The latest balance sheet data shows that ASSA ABLOY had liabilities of kr 33.1 billion maturing within the year, and liabilities of kr 28.6 billion maturing thereafter. On the other hand, it had a cash position of 4.11 billion kr and 23.3 billion kr of receivables due within one year. Thus, its liabilities total kr 34.3 billion more than the combination of its cash and short-term receivables.

Given that publicly traded ASSA ABLOY shares are worth a very impressive total of kr270.9 billion, it seems unlikely that this level of liability is a major threat. That said, it is clear that we must continue to monitor its record, lest it deteriorate.

In order to assess a company’s debt relative to its earnings, we calculate its net debt divided by its earnings before interest, taxes, depreciation and amortization (EBITDA) and its earnings before interest and taxes (EBIT) divided by its expenses. interest (its interest coverage). In this way, we consider both the absolute amount of debt, as well as the interest rates paid on it.

ASSA ABLOY’s net debt is only 1.2 times its EBITDA. And its EBIT covers its interest charges 22.1 times. One could therefore say that he is no more threatened by his debt than an elephant is by a mouse. Additionally, we are pleased to report that ASSA ABLOY has increased its EBIT by 39%, reducing the specter of future debt repayments. When analyzing debt levels, the balance sheet is the obvious starting point. But it is future earnings, more than anything, that will determine ASSA ABLOY’s ability to maintain a healthy balance sheet in the future. So if you are focused on the future, you can check out this free report showing analyst earnings forecast.

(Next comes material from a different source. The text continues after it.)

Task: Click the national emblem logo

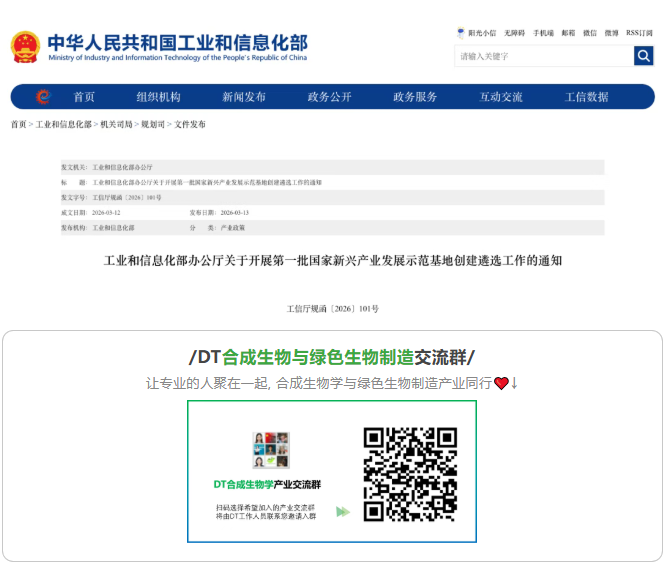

Finally, while the taxman may love accounting profits, lenders only accept cash. We therefore always check how much of this EBIT is converted into free cash flow. Over the past three years, ASSA ABLOY has delivered free cash flow of 84% of EBIT, which is higher than we would normally expect. This positions him well to pay off debt if desired.

Our point of view

The good news is that ASSA ABLOY’s demonstrated ability to cover its interest charges with its EBIT delights us like a fluffy puppy does a toddler. And this is only the beginning of good news since its conversion of EBIT into free cash flow is also very pleasing. Considering this set of factors, we believe that ASSA ABLOY is quite cautious with its leverage, and the risks appear to be well under control. So we are not worried about using a little leverage on the balance sheet. Another factor that would give us confidence in ASSA ABLOY would be if insiders bought shares: if you are also aware of this signal, you can find out instantly by clicking on this link.

If you are interested in investing in businesses that can generate profits without the burden of debt, then check out this free list of growing companies that have net cash on the balance sheet.

This Simply Wall St article is general in nature. We provide commentary based on historical data and analyst forecasts only using unbiased methodology and our articles are not intended to be financial advice. It is not a recommendation to buy or sell stocks and does not take into account your objectives or financial situation. Our goal is to bring you targeted long-term analysis based on fundamental data. Note that our analysis may not take into account the latest announcements from price-sensitive companies or qualitative materials. Simply Wall St has no position in the stocks mentioned.